髭卵の親方は熊さんにヒョィと抱えられて消えて行った。バイバイ。
10分も待つと、髭卵の言った見習いなのか、ドワーフの少年がやって来た。彼は几帳面に寸法をあれこれ図ると、ソロバンを片手に見積もりをはじき出した・・・高いか安いかは不明だが、クイニョンまでの出張費や普段自分達は使わないロープやハンモック等の取り寄せ代も含まれているという。払えない額ではないけど・・・彼の態度が横柄で気に障ったので、積木などの小物はキャンセルした。
自分で作るからいいもん。
ドワーフの少年は契約書は改めて、親方と確認してくれと言って出て行った。
ふぅ・・・保育園で出来る事はもうないやねぃ・・・。
グルッと見渡すと、沢山の植物や動物の絵が描かれて、子供の部屋らしい優しい色彩の部屋が出来上がっていた。
『みんな、気に入ってくれると良いけどなぁ。』
詩乃は草系の部屋に戻って、積み木やパズル、おままごとのお道具を作る事にした。
****
そのころ厨房では石窯を設営したり、煙を逃がす煙突を岩の中に通したり、突貫工事の最中だった。勿論髭卵の親方も指図したり、機材の調整をしたりで忙しい。親方は狼達にも(顧客にもかかわらず)手伝わせて水の管を設置していく。

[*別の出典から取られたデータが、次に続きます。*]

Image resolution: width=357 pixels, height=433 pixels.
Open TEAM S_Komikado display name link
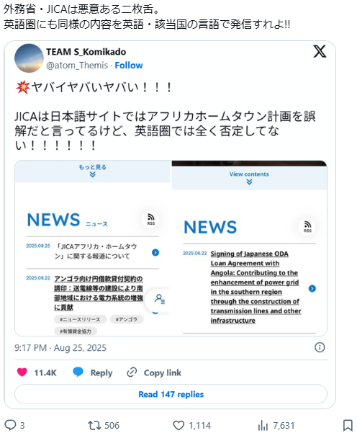tap(86, 52)
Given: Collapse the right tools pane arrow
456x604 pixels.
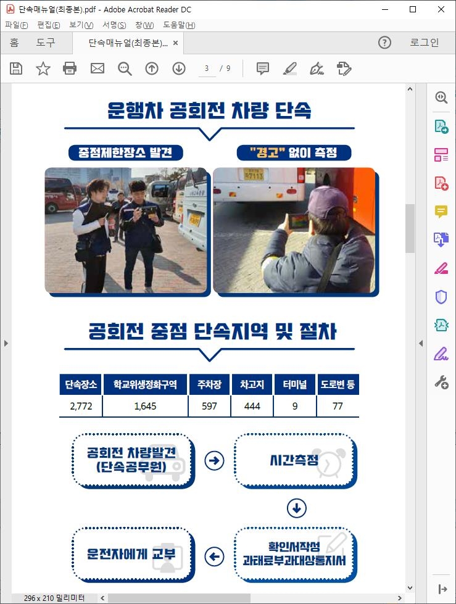Looking at the screenshot, I should [421, 343].
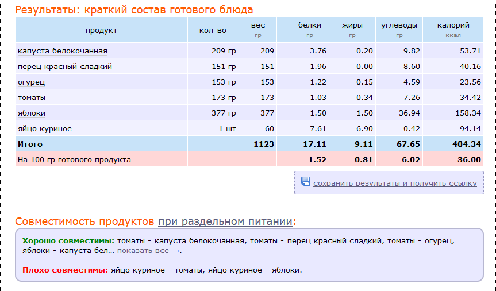Follow the 'при раздельном питании' link

(x=225, y=221)
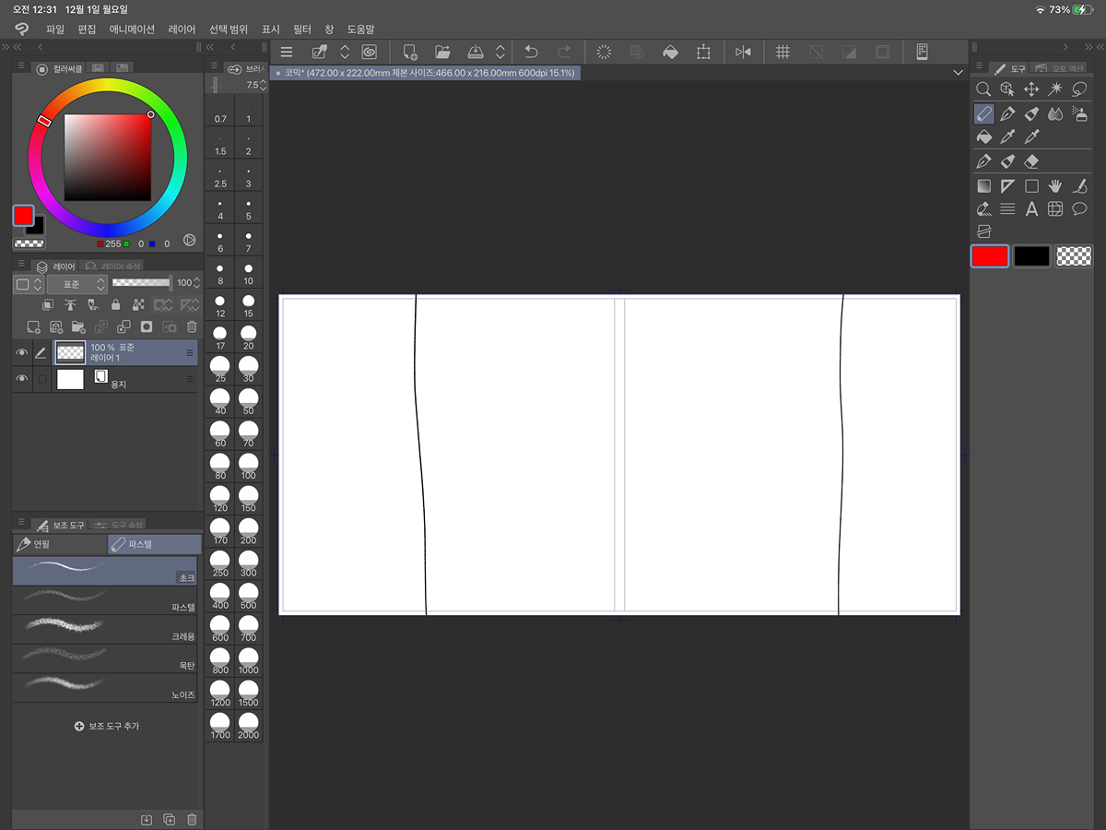Open the 필터 menu
This screenshot has width=1106, height=830.
pos(302,30)
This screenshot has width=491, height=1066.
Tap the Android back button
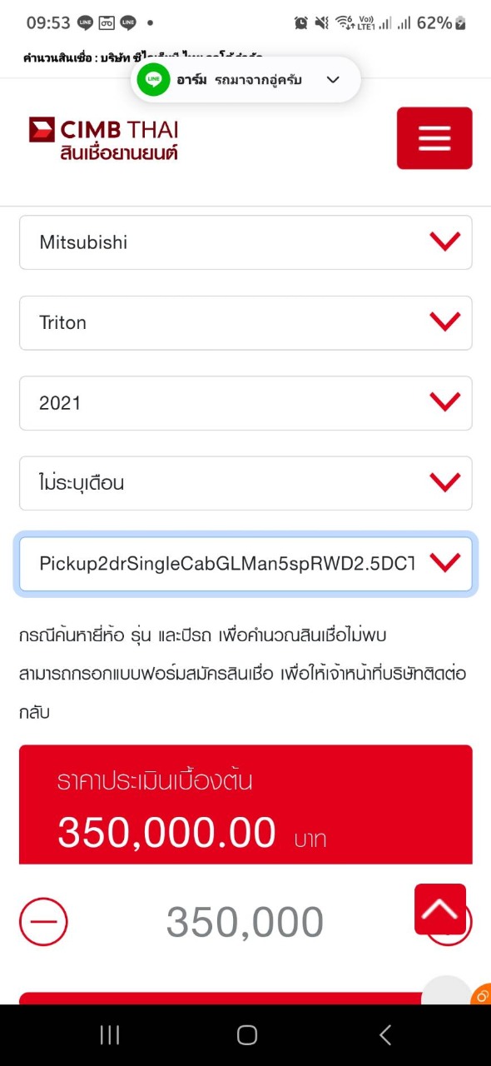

「いいか、機材が故障したらお前らが修理するんだ、その為に原理と管理方法をよく覚えておけ。スルトゥの街とクイニョンは遠い、そう簡単に俺らが修理に来れるとは思うなよ。今回飛行船が出ているのも、聖女のオマケ様のご厚意だ、そう簡単に飛行船は飛ばせるもんじゃぁ無い最後だと思え。」
髭卵親方の話に、男衆はじめ新長様の銀さんは背中に嫌な汗をかいて聞いていた・・・その、聖女のオマケ様には、すでに喧嘩を売ってしまいました・・・。しかも完全に八つ当たりです・・・どうしよう?
オマケ様の地図造りに参加していたトクからは、オマケ様は特に怒った様子も無かったと報告が来ているが。あの薄い顔は元から表情に乏しく、何を考えているか解らないし・・・。虎やムースに仲介を頼むのも沽券にかかわるし。
男衆が悩み働いている時、詩乃は草系の部屋でのんびり積み木を作って遊んでいた。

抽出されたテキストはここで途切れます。